Gaussian mixture model is a density estimation technique, which is useful for detecting out of distribution samples, etc.

We will use the superposition for a group of Gaussian distributions that would explain the dataset.

Suppose the data was generated from a Mixture of Gaussian; then for every data point \(x^{(i)}\) there is a latent \(z^{(i)}\) which tells you what Gaussian your data point is generated from.

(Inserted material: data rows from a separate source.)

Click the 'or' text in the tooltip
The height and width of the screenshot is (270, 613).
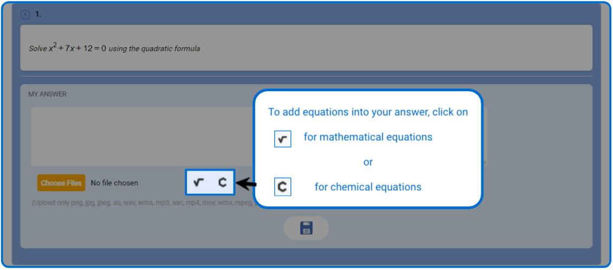point(368,162)
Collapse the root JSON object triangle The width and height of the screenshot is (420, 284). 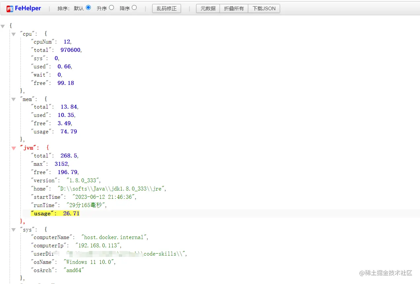pyautogui.click(x=3, y=25)
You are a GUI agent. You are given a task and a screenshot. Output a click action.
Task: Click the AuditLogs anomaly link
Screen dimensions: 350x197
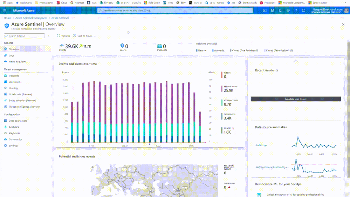(x=261, y=145)
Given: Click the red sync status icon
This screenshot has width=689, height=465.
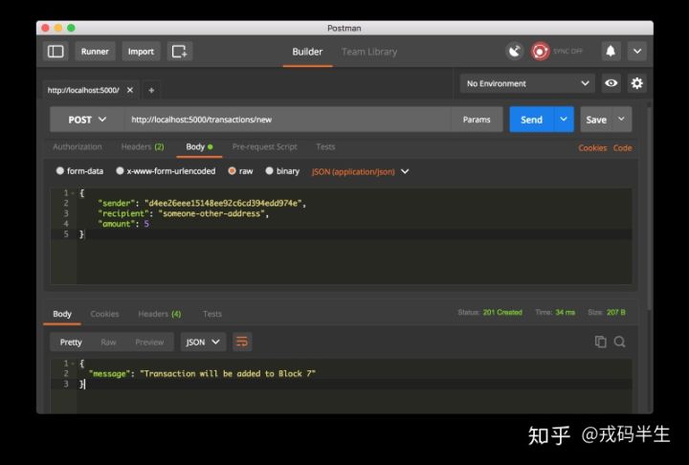Looking at the screenshot, I should coord(541,52).
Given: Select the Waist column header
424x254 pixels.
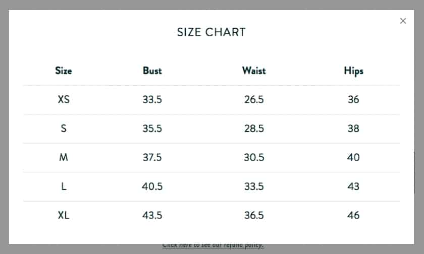Looking at the screenshot, I should (x=254, y=71).
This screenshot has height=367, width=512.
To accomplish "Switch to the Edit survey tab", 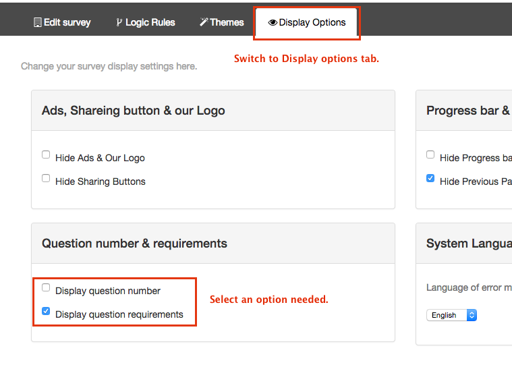I will point(67,22).
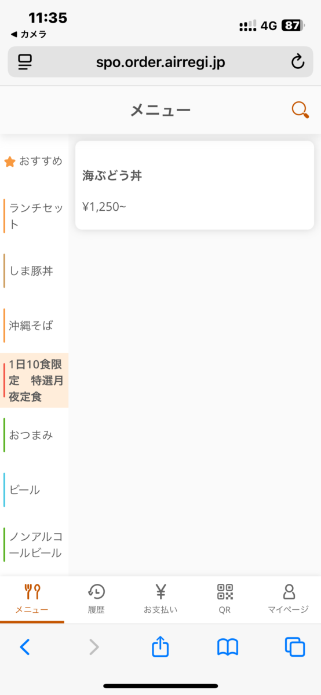
Task: Select the ビール category
Action: [x=34, y=490]
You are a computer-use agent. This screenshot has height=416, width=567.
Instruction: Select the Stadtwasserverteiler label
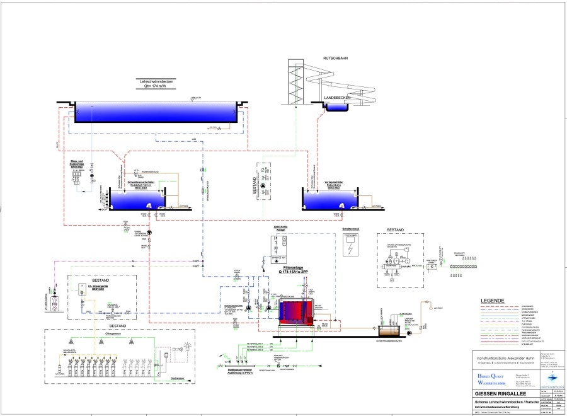point(240,371)
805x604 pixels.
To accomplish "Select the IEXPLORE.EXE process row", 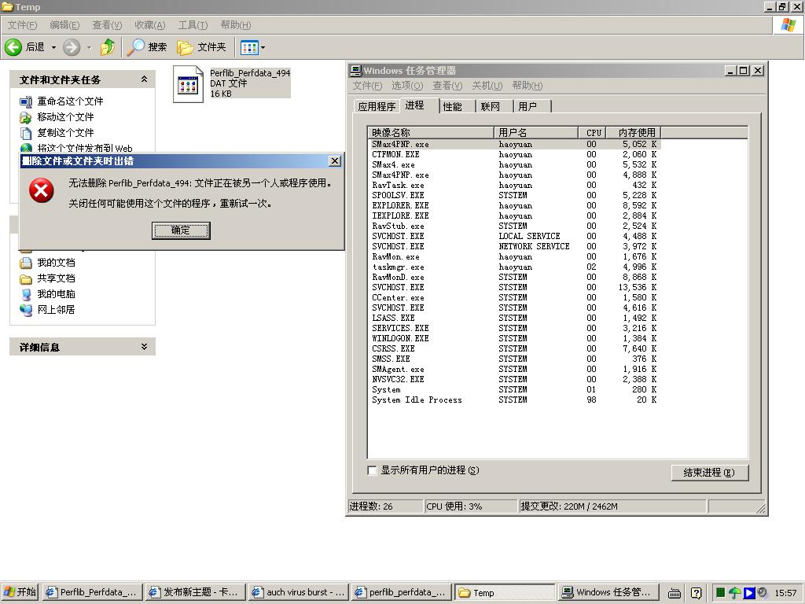I will [x=400, y=215].
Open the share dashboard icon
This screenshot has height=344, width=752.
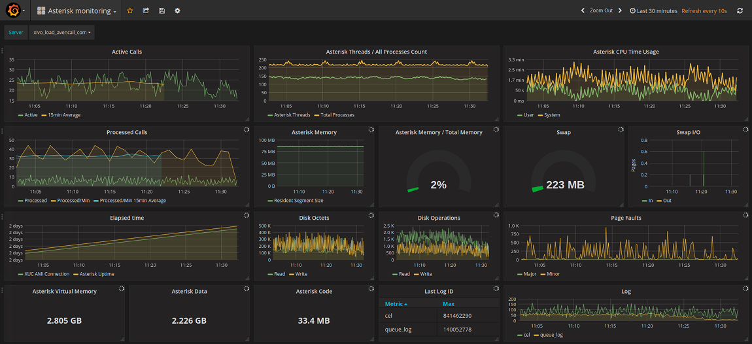point(146,11)
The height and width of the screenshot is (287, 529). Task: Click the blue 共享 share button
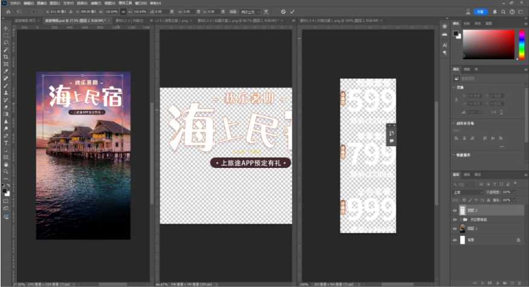(x=480, y=11)
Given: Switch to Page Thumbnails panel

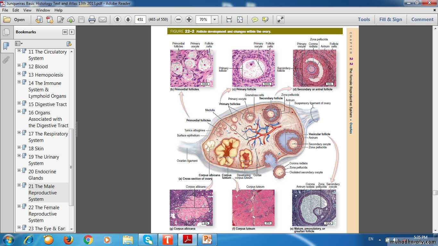Looking at the screenshot, I should [x=6, y=32].
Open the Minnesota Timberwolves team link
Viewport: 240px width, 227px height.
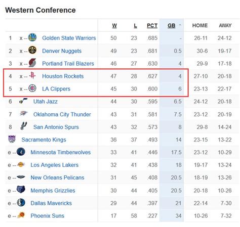tap(61, 152)
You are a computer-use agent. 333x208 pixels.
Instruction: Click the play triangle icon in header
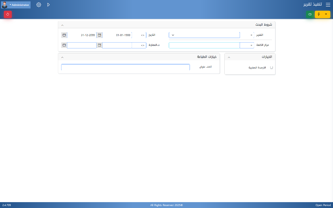click(x=48, y=5)
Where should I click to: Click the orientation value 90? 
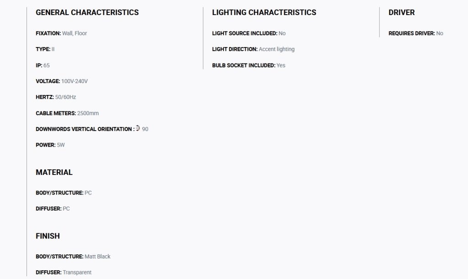point(145,129)
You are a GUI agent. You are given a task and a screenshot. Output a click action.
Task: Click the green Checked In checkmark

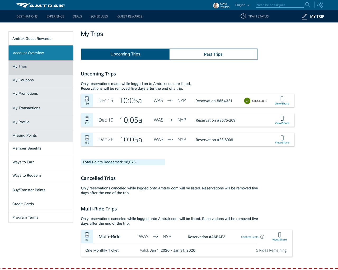(x=247, y=101)
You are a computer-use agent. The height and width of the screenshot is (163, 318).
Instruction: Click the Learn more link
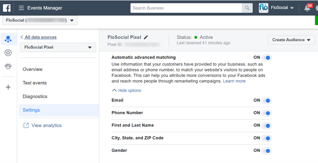click(234, 81)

So, for \(k\) Gaussian in your mixture:

\(z^{(i)} \in \qty {1, \dots, k}\) such that \(z^{(i)} \sim \text{MultiNom}\qty(\phi)\) (such that \(\phi_{j} \geq 0\), \(\sum_{j}^{} \phi_{j} = 1\))

And hence we can write:

\(x^{(i)}|(z^{(i)}} = j) \sim \mathcal{N}\qty(\mu_{j}, \Sigma_{j})\)

Recall that:

\begin{equation} P\qty(x^{(i)}, z^{(i)}) = P\qty(x^{(i)}|z^{(i)}) p\qty(z^{(i)}) \end{equation}

additional information

expectation maximization

solving for assignments \(j\), see expectation maximization

why density estimation

Given:

\begin{equation} \qty {x^{(1)} \dots x^{(n)}} \end{equation}

we would like to estimate \(p\qty(x)\), the probability that we see a particular data point \(x\).

To do this, we:

estimate \(p\qty(x)\)
if \(p\qty(x) \leq \epsilon\), we flag anomaly

If the data is super clumped together, getting a \(p\qty(x)\) is hard!

motivation

Gaussian models are typically unimodal, meaning they have one peak (things decrease to the left of that peak, increases to the right of it).

Therefore, in order to model something more complex with multiple peaks, we just weighted average multiple gaussian models

\begin{equation} p(x | \dots ) = \sum_{i-1}^{n}p_i \mathcal{N}(x | u_{i}, {\sigma_{i}}^{2}) \end{equation}

where we want our weights \(p_{j}\) to sum up ultimate to \(1\) because we want the ultimate thing to still integrate to \(1\).